Le accuse contenute nel documento erano gravi e circostanziate: igiene e sanificazione dei reparti “inadeguati”, “servizi igienici spesso indecorosi”, “vitto scarso” e “non adeguato” alle patologie dei pazienti (tra cui diabetici, obesi, affetti da sindromi metaboliche, iponutriti ecc.), acqua attinta da “pozzi dove non sempre si rilevano parametri di potabilità”, riscaldamento “acceso per un numero di ore assolutamente insufficiente”, centro di riabilitazione chiuso.
Se tutto questo non bastasse, scrivevano Rossodivita e Berardo, “il solo dato delle morti dei degenti, pari a circa uno ogni cinquanta giorni negli ultimi tre anni, dovrebbe esser fonte di un immediato intervento della Regione per verificare lo stato della assistenza ai pazienti psichiatrici ricoverati”. Così non è stato. L’interrogazione urgente è rimasta senza risposta. Un altro ricoverato è morto. E i due consiglieri c’hanno riprovato, presentando una nuova interrogazione il 9 settembre.
piroL’ECCELLENZA PERDUTA – Se questa è la nomina, non proprio lusinghiera, della struttura, verrebbe da chiedersi come mai la Regione abbia deciso di inserirla (provvisoriamente) tra quelle accreditate al servizio sanitario. La risposta è semplice: fino a qualche anno fa, la casa di cura era considerata un centro di primo livello. Ottenendo riconoscimenti in entrambe le due prime edizioni (2003 e 2004) del premio “Eccellenza in Sanità”.

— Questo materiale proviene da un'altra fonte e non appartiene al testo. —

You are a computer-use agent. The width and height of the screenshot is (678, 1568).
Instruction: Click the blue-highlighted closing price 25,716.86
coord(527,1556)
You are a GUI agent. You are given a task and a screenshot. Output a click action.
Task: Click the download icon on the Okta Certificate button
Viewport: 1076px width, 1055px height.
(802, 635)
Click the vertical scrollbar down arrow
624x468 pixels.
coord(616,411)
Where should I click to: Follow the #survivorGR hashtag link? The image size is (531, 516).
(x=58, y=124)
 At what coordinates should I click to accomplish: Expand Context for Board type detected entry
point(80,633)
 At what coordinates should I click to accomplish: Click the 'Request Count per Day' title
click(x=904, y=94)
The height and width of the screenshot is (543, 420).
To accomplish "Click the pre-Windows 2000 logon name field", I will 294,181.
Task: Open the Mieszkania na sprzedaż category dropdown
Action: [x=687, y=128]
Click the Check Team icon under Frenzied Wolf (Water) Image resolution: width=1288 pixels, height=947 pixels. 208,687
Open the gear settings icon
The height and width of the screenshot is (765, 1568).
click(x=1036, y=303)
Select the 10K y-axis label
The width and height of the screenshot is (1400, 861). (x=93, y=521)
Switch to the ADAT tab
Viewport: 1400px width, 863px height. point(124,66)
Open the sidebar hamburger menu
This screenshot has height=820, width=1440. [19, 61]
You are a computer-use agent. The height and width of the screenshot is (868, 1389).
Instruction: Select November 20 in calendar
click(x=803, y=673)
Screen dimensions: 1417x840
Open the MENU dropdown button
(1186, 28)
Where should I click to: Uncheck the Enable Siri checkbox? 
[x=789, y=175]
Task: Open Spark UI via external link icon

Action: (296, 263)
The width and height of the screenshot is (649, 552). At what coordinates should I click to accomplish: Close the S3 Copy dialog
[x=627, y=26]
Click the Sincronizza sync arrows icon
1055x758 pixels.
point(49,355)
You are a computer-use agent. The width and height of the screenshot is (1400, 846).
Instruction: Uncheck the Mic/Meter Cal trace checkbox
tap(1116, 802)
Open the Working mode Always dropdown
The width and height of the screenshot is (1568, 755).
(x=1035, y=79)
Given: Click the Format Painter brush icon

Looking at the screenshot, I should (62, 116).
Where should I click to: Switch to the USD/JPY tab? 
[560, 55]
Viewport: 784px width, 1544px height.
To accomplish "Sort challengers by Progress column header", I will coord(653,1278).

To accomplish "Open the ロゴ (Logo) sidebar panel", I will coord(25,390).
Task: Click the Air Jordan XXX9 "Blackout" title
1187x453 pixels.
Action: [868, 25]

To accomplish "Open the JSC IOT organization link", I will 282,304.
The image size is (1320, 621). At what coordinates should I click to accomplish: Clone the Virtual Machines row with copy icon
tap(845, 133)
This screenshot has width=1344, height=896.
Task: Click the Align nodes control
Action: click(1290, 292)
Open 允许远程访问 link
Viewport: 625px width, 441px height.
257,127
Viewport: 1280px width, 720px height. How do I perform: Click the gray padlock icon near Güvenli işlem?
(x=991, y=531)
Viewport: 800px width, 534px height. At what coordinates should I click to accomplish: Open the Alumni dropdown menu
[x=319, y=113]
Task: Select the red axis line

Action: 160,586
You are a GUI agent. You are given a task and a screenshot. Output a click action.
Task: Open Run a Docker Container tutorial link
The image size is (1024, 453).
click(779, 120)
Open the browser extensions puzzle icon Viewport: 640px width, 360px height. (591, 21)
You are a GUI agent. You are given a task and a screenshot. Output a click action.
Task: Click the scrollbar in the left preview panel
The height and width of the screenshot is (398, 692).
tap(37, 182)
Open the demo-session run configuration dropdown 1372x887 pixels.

I problemi sono cominciati nel 2004, quando il centro ha subito un cambio di gestione. Passando dalla mani della Centro Clinico Colle Cesarano spa a quelle della Geress srl. Dal 1999, il tasso di mortalità del ricoverati era pari a zero. E nessuno aveva mai avanzato dubbi sulla qualità del servizio offerto. Poi, nel 2009, le prime morti sospette, le prime interrogazioni in Consiglio regionale e i primi articoli sui giornali.
La situazione, secondo Leoluca Orlando, è ulteriormente peggiorata dopo la decisione (marzo 2010) di “mettere in mobilità 26 lavoratori senza ridurre però i posti letto, obbligando il personale a turni fino a 178 ore mensili (a fronte delle 156 previste), lasciando turni scoperti e facendo svolgere attività delicate da personale non qualificato”. “I carichi di lavoro degli infermieri – scrivevano a giugno i consiglieri regionali Rossodivita e Berardo – sono tali da non permettere di agire secondo responsabilità e priorità assistenziale. La carenza è tale che talvolta un intero piano, pari circa a 57 degenti, è presidiato da un solo infermiere in nulla distinguendosi la situazione dal sovraffollamento delle carceri”.
Alla luce di questo i due consiglieri radicali hanno formalmente chiesto alla presidente Polverini “se non ritenga opportuno sospendere qualsiasi procedura volta ad un accreditamento definitivo della struttura”. Si attende ancora la risposta della governatrice (e commissario straordinario alla sanità).